Music Note:
The Piano Trio Concerto
7 October 2019

¶ In the Times, over the weekend, there appeared a review of Cleveland Orchestra concerts at Carnegie Hall that dismissed one of Beethoven’s violin romances and his Triple Concerto with the following: 

Neither is often performed; neither really deserves to be, either.

It is going to be a while before I forget this judgment when I encounter Joshua Barone’s byline. The romance (Romance in No 1 in G), like its fraternal twin (No 2 in F) is an outdoor-concert treat that, perhaps, nobody ought to be paying to hear a virtuoso of Anne-Sophie Mutter’s caliber to play. The concerto is quite another matter altogether. The secret to appreciating this work, which has given commentators so much trouble, is to rename it: the Piano Trio Concerto. It is a showpiece not for three instruments, but for only one. Already in Beethoven’s day, the piano, the piano trio was one of the most popular groupings, and to me it has always seemed Beethoven’s happiest, the most congenial. The violin and the cello formed a unit that would last (in tea rooms and resorts, at least) into the Postwar era. It constitutes the smallest possible reduction of the symphony orchestra, and much of the music written for it wavers on its own frontier between the chamber and the concert hall. Beethoven’s first publication was a collection of Piano Trios: they could be expected to sell. 

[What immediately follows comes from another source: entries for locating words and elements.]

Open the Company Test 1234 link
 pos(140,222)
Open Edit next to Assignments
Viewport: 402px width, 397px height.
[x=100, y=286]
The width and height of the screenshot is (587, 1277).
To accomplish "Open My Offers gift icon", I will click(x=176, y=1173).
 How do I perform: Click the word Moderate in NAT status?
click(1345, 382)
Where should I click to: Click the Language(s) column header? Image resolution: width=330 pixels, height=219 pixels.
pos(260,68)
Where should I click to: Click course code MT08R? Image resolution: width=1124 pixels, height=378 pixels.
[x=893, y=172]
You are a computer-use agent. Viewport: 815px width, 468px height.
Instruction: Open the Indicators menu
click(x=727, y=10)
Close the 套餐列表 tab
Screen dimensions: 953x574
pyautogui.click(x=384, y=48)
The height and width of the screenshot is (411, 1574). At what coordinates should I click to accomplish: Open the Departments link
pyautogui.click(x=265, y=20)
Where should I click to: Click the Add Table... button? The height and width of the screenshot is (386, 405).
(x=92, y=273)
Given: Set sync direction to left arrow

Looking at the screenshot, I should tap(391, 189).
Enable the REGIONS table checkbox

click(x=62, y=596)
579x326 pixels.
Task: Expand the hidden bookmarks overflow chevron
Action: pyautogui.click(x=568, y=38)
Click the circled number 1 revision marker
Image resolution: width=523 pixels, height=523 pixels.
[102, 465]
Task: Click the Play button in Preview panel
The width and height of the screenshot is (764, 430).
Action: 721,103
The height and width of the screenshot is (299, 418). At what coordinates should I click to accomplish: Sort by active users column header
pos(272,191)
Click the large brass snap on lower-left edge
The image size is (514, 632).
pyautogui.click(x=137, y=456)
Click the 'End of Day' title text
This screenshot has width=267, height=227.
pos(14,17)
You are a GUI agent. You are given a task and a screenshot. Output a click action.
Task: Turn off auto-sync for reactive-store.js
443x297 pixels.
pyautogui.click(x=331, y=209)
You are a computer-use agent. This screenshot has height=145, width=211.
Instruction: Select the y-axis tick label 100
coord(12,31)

Of course, the Beethoven of the piano trios is not the Beethoven of the more famous concert pieces that, elsewhere in his review, Mr Barone bewails as “over-programmed.” By his curious logic, Beethoven is out because he’s overdone, while the Triple Concerto is out because it’s never done. The idea that the concerto might offer fresh insights into a fresher, happier composer, less burdened by guilt, unrequited love, deafness and destiny doesn’t appear to have crossed his mind. If indeed it is not performed more often, that is precisely because it is written for the very rare piano trio (often ad hoc) capable of playing with collegial bravura. 

You could say that Beethoven applies the concepts of the sonata form too severely to the Triple Concerto: everything must naturally be heard three times. Instead of complaining, though, you could say that Beethoven is letting it rip.

Whatever the critics think, this work has an effect on audiences that can only be called “rousing.”